■ **What to produce**
In the entries below, find the line with "[flux RSS de l'Insee] (154, 2473)" and the line with "Aide (20, 9)". Print those two and everything between them exactly, and nothing else.

■ **Data records**

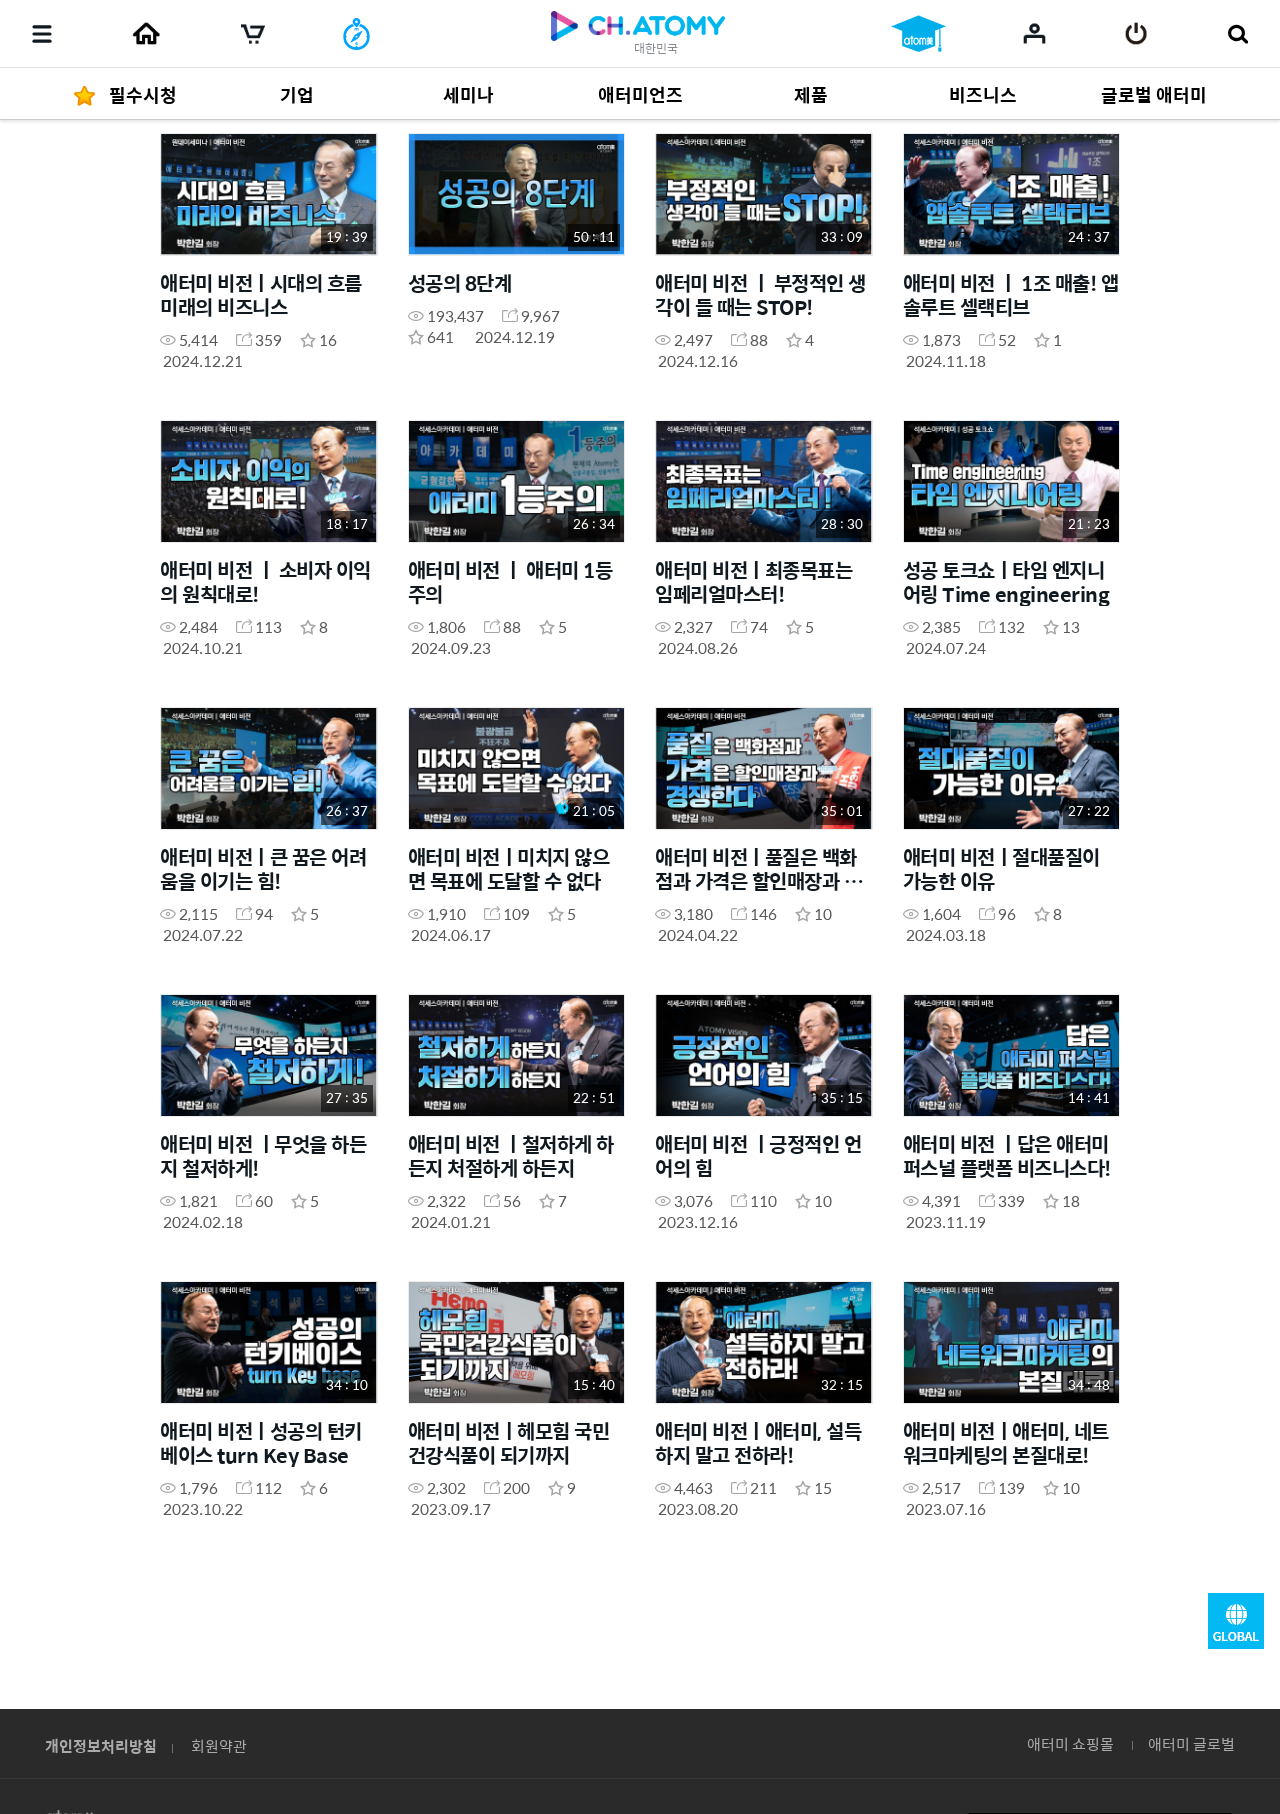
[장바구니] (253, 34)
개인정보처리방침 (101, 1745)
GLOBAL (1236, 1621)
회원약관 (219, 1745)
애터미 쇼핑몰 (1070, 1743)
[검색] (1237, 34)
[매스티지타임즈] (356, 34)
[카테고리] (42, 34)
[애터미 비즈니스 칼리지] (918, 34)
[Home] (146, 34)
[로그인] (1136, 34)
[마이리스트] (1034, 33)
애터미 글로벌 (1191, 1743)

--

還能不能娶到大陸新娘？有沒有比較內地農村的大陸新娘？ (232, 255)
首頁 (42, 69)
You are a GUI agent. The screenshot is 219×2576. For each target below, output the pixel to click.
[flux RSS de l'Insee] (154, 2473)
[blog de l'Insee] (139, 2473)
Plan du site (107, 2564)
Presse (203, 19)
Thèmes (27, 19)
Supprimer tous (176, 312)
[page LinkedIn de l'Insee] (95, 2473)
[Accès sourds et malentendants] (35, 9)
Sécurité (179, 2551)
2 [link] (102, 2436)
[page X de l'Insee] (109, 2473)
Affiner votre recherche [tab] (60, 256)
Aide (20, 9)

* * *

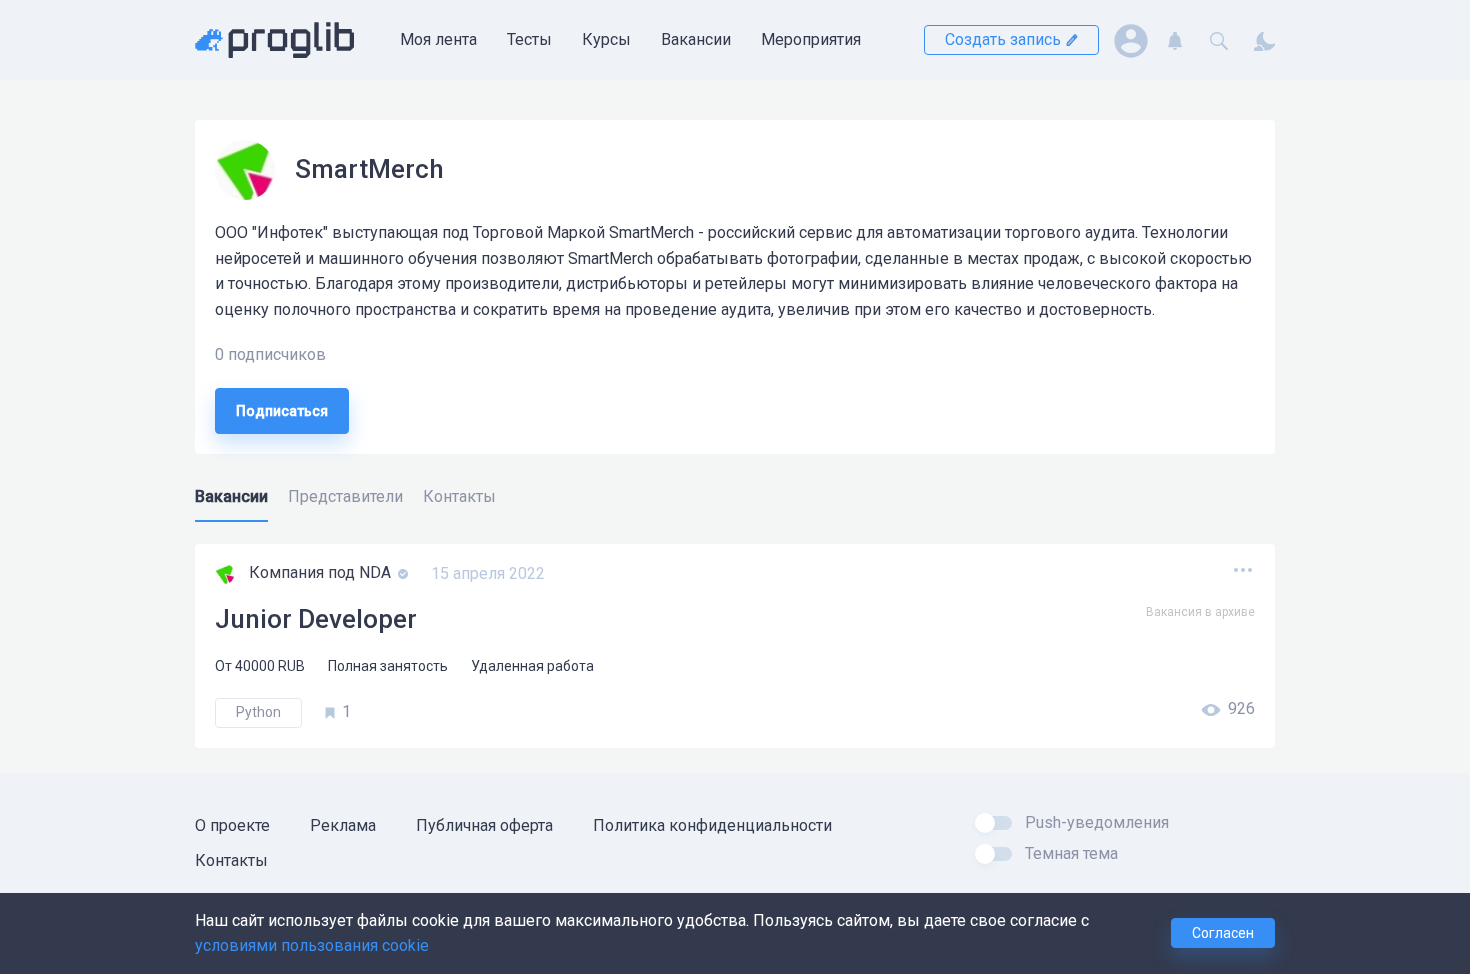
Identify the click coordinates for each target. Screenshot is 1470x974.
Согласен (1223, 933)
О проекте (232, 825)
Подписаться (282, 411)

■ **Exercise response**
[flux RSS de l'Insee] (154, 2473)
[blog de l'Insee] (139, 2473)
Plan du site (107, 2564)
Presse (203, 19)
Thèmes (27, 19)
Supprimer tous (176, 312)
[page LinkedIn de l'Insee] (95, 2473)
[Accès sourds et malentendants] (35, 9)
Sécurité (179, 2551)
2 [link] (102, 2436)
[page X de l'Insee] (109, 2473)
Affiner votre recherche [tab] (60, 256)
Aide (20, 9)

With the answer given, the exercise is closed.